Analysis of consumer behavior in a small size market entity: case study for Vlora District, Albania

Elmira Kushta, Dode Prenga, Fatmir Memaj,
Article Date Published : 8 March 2018 | Page No.: M-2018-17-24 | Google Scholar


Download data is not yet available.


In standard econometric application all variables are analyzed statistically before being used in mathematical models. In this framework we considered non-stationary distribution as an starting procedure on the study of consumer behavior in a local market area whereof non-homogeneity of buyers and small size effect could be present. By evaluation of the degree of non-stationary of the actual state for particular variable as observed, we hope to be able to estimate and interpret the model outcomes. Assuming the non-stationary of variables as indicator of the overall stet itself, we argue that the state where observation were made is non-stationary too, and for that reason, models are expected to not fit well.
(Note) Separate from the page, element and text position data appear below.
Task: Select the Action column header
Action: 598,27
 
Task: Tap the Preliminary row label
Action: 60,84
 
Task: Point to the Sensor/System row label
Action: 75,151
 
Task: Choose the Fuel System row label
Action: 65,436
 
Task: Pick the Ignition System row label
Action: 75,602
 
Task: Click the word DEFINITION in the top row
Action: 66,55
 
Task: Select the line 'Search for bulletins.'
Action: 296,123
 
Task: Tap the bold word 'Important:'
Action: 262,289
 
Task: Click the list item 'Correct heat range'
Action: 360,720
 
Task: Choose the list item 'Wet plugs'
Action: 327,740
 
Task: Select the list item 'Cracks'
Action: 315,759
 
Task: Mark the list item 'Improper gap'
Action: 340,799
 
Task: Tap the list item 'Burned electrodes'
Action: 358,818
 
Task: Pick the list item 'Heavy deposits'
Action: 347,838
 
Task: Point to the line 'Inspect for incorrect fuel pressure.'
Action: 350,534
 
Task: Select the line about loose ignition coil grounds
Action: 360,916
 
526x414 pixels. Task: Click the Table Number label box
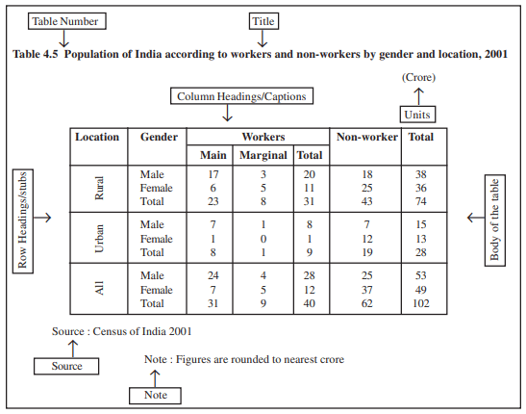click(67, 21)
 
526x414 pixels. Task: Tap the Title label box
click(263, 21)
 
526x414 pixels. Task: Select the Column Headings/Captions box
click(242, 96)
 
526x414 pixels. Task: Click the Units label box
click(417, 115)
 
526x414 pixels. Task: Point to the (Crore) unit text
click(418, 77)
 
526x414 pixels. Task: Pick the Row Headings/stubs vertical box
click(23, 221)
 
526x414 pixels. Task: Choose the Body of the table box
click(495, 220)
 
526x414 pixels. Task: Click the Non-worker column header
click(367, 137)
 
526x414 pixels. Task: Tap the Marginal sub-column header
click(263, 155)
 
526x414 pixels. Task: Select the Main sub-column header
click(213, 155)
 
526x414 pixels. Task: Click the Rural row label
click(99, 188)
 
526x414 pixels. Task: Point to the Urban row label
click(99, 239)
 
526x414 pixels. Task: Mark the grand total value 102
click(421, 303)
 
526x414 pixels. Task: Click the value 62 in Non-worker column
click(367, 303)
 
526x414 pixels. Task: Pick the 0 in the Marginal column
click(263, 239)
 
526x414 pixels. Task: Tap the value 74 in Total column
click(421, 201)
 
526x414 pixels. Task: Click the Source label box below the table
click(66, 366)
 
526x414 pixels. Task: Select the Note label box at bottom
click(156, 395)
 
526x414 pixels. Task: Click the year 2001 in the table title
click(496, 54)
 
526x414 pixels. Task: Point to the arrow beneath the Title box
click(263, 39)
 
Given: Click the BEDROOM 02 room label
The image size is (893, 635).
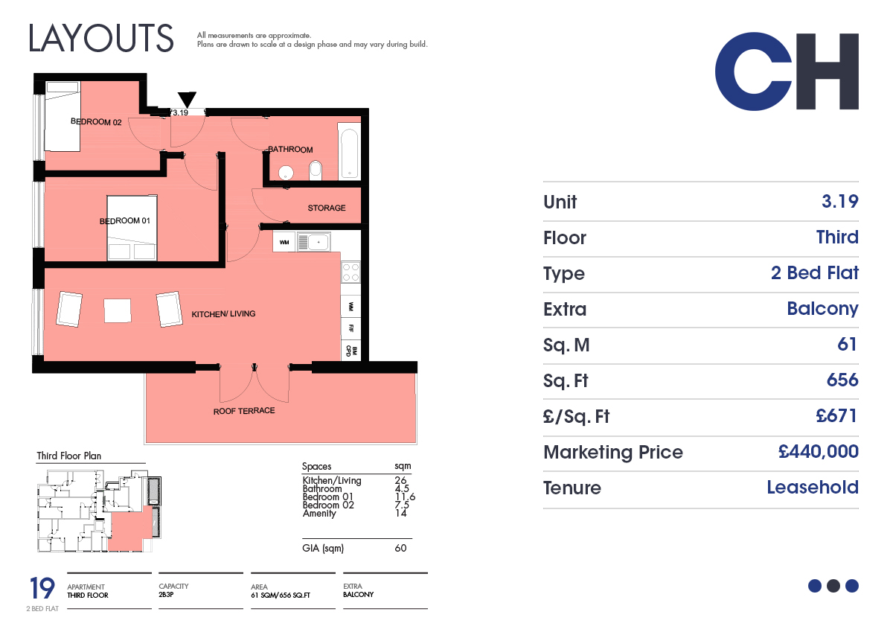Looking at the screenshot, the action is pyautogui.click(x=96, y=121).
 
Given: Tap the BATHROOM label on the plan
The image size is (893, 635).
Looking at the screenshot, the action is pyautogui.click(x=290, y=149).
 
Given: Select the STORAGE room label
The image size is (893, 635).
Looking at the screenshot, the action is pyautogui.click(x=327, y=208).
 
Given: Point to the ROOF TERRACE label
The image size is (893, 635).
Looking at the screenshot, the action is pyautogui.click(x=244, y=411).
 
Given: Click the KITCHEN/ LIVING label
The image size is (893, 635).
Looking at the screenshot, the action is pyautogui.click(x=223, y=314).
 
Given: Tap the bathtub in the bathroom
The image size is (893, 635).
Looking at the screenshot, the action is pyautogui.click(x=349, y=151).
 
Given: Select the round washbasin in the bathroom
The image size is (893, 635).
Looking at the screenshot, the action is pyautogui.click(x=286, y=173).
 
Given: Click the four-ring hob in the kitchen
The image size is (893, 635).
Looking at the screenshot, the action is pyautogui.click(x=351, y=272).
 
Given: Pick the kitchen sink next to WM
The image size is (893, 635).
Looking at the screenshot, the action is pyautogui.click(x=314, y=242).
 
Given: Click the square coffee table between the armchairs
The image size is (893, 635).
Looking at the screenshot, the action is pyautogui.click(x=118, y=310).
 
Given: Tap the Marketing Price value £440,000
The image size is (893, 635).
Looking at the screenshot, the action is pyautogui.click(x=818, y=452).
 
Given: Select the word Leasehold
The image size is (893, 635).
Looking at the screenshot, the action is pyautogui.click(x=813, y=487).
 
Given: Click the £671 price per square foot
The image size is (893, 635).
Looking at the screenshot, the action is pyautogui.click(x=836, y=415).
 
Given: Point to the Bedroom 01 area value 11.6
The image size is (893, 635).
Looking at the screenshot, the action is pyautogui.click(x=405, y=497).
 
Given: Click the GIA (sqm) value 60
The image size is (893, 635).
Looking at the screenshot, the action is pyautogui.click(x=400, y=548).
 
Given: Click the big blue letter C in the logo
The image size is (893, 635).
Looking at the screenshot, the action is pyautogui.click(x=753, y=71).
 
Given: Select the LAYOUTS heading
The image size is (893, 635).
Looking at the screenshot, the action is pyautogui.click(x=101, y=38).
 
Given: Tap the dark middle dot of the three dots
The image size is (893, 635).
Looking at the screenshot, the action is pyautogui.click(x=833, y=586).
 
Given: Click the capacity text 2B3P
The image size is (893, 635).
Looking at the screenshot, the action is pyautogui.click(x=166, y=595).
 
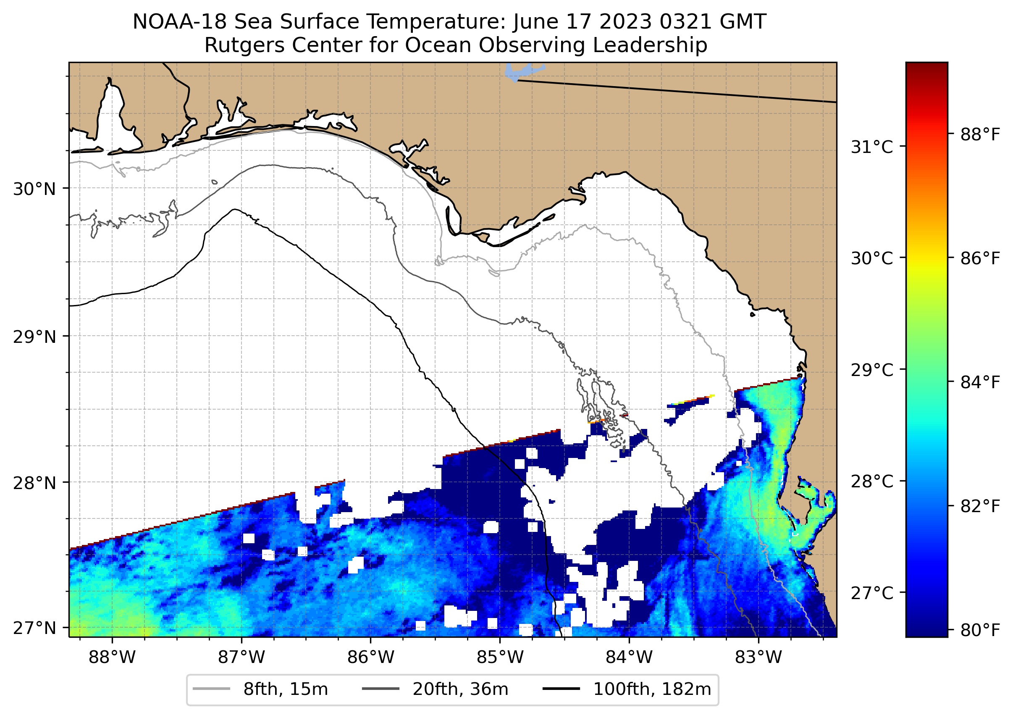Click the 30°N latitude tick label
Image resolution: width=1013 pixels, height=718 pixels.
point(34,189)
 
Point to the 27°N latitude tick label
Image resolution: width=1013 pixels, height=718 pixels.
point(34,628)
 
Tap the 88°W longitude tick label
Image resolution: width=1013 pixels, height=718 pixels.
point(112,658)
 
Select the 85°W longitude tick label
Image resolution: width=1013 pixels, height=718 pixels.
point(500,658)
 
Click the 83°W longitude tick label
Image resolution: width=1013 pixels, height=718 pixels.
point(758,658)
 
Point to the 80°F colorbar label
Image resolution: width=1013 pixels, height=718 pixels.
point(980,630)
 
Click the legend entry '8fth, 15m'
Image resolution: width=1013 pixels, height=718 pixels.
point(285,689)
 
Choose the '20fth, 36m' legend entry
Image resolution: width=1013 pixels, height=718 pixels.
point(460,689)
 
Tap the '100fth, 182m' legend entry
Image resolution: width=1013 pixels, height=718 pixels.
point(652,689)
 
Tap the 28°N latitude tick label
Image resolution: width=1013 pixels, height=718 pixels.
point(34,483)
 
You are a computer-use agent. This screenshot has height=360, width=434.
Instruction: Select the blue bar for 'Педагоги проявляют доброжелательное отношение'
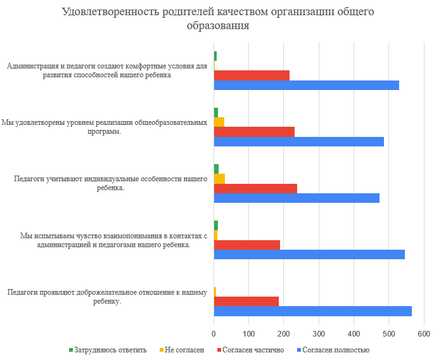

In the other hand, by dropping the significance level in model fitting process we expect to count for this instability whereas the model remains valid. Herewith, the logistic model for consumer behavior in our system is applied and calculated using significance level 0.85-0.90. Under such limiting constraint assumption we identified the variables that mostly affected the proportion between expense categories and the characteristics of the expenses that mostly describe the market consumer behavior in the unity studied. We hope that methodically this procedure could be helpful for other similar market or socio-metric study as well.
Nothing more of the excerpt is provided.